The European market for next-generation sequencing (NGS) informatics is set to more than double by 2021, driven by the data deluge resulting from falling sequencing costs, electronic health records, and wider use of data in clinical interpretation, according to a new report by Frost & Sullivan.
“Growth Opportunities in the European Next-generation Sequencing Informatics Market, Forecast to 2021” projects the that the market for European NGS informatics will balloon from $236.6 million in 2016 to $508.6 million by 2021.
Frost identified four trends as supporting development of that market:
- Initiatives by the European Union and individual countries to promote personalized medicine;
- Large-scale national genomics data efforts such as the U.K.’s 100,000 Genomes Project and France’s French Plan for Genomic Medicine 2025;
- Growth of NGS informatics-based services, and R&D, in Europe’s Benelux and Nordic regions;
- Growth of NGS infrastructure by Wellcome Trust Sanger Institute and other institutions, along with a growing workforce and increased government support.
However, three challenges remain toward the growth of the European NGS informatics market over the next five years, Neelotpal Goswami, senior industry analyst, transformational health with Frost & Sullivan, told Clinical OMICs.

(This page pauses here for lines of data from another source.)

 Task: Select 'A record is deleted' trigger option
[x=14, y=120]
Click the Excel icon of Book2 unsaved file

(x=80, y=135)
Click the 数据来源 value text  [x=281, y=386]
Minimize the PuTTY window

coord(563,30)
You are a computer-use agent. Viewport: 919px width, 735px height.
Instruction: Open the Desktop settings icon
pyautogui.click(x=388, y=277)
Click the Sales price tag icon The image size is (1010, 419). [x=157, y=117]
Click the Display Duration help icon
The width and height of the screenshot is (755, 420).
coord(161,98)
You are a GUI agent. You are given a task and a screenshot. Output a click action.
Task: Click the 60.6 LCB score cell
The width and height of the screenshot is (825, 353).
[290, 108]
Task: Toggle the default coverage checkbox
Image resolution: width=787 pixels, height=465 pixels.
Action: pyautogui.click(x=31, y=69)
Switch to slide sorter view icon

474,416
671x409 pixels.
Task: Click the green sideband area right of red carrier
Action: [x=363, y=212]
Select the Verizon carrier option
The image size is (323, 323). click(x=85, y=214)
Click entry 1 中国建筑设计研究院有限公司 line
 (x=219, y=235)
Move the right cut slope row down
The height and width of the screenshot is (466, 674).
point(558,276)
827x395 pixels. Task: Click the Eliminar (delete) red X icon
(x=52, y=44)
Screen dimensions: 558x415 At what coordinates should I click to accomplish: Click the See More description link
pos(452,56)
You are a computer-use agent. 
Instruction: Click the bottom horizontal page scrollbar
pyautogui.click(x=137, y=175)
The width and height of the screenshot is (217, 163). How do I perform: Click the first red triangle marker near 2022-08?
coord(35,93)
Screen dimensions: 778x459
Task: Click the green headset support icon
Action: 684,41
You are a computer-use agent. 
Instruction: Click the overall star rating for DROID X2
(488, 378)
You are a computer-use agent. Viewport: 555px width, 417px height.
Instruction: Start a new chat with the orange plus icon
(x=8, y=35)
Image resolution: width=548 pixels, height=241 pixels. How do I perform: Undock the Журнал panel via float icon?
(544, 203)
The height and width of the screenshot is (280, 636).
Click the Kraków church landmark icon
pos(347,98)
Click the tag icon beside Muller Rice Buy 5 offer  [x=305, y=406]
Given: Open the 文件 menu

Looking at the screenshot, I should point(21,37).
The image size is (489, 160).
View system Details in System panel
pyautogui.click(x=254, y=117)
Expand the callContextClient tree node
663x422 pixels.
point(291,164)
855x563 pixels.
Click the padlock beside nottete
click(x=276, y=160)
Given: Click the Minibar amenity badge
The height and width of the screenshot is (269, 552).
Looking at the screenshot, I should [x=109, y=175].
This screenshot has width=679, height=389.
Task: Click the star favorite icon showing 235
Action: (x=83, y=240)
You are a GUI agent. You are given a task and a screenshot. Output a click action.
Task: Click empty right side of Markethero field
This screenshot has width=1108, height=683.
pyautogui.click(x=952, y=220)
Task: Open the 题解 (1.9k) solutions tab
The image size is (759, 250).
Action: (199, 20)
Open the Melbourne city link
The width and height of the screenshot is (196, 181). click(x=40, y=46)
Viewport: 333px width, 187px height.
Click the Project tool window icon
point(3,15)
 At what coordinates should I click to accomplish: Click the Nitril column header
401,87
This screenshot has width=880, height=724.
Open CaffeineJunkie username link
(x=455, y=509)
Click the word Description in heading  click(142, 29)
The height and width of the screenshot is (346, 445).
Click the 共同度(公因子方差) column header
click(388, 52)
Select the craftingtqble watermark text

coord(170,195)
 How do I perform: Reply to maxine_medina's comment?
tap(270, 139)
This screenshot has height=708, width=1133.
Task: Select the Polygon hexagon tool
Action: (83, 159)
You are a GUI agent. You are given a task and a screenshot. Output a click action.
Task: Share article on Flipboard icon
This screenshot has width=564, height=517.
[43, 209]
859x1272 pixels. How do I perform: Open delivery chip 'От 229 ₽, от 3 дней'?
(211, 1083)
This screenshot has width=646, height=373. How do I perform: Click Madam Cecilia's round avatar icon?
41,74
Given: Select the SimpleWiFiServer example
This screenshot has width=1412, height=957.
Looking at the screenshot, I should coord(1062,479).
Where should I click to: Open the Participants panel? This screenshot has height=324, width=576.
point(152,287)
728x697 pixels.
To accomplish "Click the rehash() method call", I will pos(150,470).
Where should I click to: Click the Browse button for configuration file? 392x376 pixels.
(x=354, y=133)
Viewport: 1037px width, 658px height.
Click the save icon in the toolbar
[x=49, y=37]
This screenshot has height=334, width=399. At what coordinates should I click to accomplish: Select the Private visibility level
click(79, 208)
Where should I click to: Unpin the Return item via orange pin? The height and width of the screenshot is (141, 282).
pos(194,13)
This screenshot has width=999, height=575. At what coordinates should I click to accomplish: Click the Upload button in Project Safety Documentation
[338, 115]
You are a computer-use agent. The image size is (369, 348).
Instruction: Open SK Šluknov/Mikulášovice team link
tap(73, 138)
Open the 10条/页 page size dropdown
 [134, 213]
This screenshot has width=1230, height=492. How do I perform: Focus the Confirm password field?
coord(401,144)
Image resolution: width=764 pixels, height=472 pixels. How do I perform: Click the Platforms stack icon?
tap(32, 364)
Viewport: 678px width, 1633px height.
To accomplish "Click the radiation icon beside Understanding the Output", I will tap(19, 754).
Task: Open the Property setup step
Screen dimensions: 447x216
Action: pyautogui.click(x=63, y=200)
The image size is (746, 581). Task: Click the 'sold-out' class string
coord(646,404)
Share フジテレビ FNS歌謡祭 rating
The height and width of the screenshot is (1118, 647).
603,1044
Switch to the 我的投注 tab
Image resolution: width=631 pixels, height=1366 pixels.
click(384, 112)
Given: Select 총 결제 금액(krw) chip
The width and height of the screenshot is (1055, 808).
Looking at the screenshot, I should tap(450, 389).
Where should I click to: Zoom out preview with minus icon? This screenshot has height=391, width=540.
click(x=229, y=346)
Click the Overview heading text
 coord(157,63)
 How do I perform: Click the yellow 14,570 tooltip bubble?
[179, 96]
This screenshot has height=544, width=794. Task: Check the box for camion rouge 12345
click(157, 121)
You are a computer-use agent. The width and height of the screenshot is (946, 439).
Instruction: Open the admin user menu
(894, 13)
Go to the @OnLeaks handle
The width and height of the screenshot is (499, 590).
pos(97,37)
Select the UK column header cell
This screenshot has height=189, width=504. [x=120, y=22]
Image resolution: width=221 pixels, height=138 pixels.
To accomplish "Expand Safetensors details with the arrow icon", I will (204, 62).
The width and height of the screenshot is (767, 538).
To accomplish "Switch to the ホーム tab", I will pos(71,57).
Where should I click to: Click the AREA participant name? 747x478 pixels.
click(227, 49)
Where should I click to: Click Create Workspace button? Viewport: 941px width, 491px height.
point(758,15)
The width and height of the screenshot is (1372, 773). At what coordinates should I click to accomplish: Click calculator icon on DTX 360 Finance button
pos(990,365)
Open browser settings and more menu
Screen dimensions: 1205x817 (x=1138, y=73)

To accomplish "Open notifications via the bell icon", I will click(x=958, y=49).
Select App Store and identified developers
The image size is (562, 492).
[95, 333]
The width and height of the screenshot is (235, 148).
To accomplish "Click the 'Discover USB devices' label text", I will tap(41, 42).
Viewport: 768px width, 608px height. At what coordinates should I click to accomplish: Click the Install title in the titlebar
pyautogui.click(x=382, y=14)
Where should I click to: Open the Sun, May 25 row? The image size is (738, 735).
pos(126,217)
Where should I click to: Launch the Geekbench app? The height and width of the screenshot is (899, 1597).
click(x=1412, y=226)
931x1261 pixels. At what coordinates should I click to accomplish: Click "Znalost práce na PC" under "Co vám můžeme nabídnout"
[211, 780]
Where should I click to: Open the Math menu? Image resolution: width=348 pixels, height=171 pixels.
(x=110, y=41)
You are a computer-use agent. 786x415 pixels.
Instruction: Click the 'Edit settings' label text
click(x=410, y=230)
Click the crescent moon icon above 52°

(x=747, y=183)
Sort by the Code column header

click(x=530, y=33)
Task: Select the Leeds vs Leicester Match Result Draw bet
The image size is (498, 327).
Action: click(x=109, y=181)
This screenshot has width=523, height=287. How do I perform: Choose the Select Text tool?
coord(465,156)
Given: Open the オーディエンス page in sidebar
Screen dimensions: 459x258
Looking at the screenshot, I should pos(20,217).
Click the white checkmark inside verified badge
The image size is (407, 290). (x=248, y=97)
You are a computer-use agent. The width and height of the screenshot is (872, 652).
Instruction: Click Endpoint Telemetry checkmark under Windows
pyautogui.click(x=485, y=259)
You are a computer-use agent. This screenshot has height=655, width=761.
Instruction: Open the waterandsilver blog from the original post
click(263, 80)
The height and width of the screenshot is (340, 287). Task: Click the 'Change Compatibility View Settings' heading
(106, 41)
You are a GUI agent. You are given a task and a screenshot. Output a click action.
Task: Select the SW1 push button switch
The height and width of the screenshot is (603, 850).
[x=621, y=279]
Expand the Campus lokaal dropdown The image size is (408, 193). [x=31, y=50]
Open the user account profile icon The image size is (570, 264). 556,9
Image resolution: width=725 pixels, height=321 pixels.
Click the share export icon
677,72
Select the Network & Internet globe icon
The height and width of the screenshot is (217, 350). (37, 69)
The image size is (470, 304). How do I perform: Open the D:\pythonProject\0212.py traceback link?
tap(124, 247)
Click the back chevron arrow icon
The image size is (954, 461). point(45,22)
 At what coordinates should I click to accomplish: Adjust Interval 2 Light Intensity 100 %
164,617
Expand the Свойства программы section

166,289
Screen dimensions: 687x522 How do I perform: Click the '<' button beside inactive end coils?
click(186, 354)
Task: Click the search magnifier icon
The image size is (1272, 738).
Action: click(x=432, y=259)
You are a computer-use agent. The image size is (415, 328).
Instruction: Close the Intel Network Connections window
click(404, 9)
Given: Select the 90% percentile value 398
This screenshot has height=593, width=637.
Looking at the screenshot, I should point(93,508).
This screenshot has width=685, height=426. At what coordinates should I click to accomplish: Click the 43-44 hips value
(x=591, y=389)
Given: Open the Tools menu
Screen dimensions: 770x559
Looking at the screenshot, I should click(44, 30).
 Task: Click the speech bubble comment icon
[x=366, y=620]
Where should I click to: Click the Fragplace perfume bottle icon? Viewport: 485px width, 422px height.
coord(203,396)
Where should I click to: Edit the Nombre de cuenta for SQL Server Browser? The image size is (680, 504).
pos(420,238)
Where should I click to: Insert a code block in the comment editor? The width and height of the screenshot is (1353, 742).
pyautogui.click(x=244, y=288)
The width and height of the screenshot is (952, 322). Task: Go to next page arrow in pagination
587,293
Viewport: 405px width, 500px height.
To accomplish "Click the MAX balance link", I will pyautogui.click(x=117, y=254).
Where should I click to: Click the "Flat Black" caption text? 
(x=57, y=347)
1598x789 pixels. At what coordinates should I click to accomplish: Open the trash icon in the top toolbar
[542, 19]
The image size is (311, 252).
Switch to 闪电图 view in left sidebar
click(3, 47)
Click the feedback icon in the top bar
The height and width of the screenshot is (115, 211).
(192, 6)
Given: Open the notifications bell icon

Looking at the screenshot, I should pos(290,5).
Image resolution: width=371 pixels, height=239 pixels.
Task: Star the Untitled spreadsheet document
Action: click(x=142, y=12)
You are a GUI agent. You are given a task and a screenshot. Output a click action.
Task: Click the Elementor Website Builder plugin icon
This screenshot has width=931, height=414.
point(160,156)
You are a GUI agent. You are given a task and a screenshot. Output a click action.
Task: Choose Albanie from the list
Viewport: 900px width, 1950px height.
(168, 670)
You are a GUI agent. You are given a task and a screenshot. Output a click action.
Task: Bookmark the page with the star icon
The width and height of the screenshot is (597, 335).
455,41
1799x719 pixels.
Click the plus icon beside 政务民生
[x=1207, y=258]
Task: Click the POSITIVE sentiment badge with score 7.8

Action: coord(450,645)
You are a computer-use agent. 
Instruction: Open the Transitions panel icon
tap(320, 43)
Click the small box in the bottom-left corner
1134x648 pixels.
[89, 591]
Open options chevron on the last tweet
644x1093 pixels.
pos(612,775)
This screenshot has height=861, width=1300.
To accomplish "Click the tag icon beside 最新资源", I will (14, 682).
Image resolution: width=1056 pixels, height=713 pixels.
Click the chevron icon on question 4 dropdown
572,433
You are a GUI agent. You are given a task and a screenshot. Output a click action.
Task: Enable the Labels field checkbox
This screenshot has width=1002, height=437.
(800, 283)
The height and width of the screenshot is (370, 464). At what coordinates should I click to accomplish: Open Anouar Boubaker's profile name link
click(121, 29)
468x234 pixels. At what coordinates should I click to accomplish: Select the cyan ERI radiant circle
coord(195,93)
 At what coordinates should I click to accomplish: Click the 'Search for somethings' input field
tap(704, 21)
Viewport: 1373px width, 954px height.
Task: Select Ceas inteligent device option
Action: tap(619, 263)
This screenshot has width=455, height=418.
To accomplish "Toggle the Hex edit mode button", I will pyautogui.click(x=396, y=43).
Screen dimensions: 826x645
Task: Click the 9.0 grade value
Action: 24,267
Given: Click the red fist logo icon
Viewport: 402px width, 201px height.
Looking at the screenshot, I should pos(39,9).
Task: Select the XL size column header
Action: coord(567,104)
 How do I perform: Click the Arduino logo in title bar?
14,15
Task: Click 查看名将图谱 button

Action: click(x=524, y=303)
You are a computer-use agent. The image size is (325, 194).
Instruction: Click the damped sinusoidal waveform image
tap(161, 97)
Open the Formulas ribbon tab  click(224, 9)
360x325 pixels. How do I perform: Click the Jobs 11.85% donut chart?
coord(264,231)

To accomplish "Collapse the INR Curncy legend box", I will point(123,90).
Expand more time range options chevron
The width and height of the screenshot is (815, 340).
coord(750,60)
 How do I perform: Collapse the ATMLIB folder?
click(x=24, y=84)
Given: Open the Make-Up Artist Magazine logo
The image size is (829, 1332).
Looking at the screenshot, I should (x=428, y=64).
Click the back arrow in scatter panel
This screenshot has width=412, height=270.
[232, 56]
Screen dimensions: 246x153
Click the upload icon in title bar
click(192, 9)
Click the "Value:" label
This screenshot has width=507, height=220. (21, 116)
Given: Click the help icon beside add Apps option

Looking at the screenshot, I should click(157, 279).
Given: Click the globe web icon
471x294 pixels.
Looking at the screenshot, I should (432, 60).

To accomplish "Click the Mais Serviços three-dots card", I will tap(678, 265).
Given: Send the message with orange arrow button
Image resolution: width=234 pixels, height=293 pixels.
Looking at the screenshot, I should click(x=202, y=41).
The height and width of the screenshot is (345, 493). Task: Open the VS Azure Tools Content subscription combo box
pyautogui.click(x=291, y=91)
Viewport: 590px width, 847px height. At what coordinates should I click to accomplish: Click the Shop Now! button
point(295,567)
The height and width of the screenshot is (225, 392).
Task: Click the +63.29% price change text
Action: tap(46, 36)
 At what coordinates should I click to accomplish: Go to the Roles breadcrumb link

“Europe presents a fragmented market with low patient volumes per country,” resulting in varying revenues country by country, Goswami said. “The region has diverse regulatory and reimbursement rules across nations. Also, as the market is still maturing, customer requirements and market solutions are still not standardized. This acts as an impediment for a modular approach to NGS solutions.”
NGS informatics companies must move toward offering end-to-end services through solutions that need to be customized for biopharma and diagnostics firms, Frost & Sullivan concluded.
As providers expand those services, the report added, they are more likely to enter collaborations—or pursue M&A by acquiring companies or being acquired by larger players. Frost & Sullivan identified nine such companies ranging from giants such as Illumina and QIAGEN, to up-and-coming companies such as BC Platforms, Bluebee, Congenica, Eagle Genomics, GENALICE, Genestack, and Sophia Genetics.
“NGS is a comparatively recent technology with significant applications still in the development stage. The commercial success of its application across biopharma and diagnostics is still being assessed,” Goswami said.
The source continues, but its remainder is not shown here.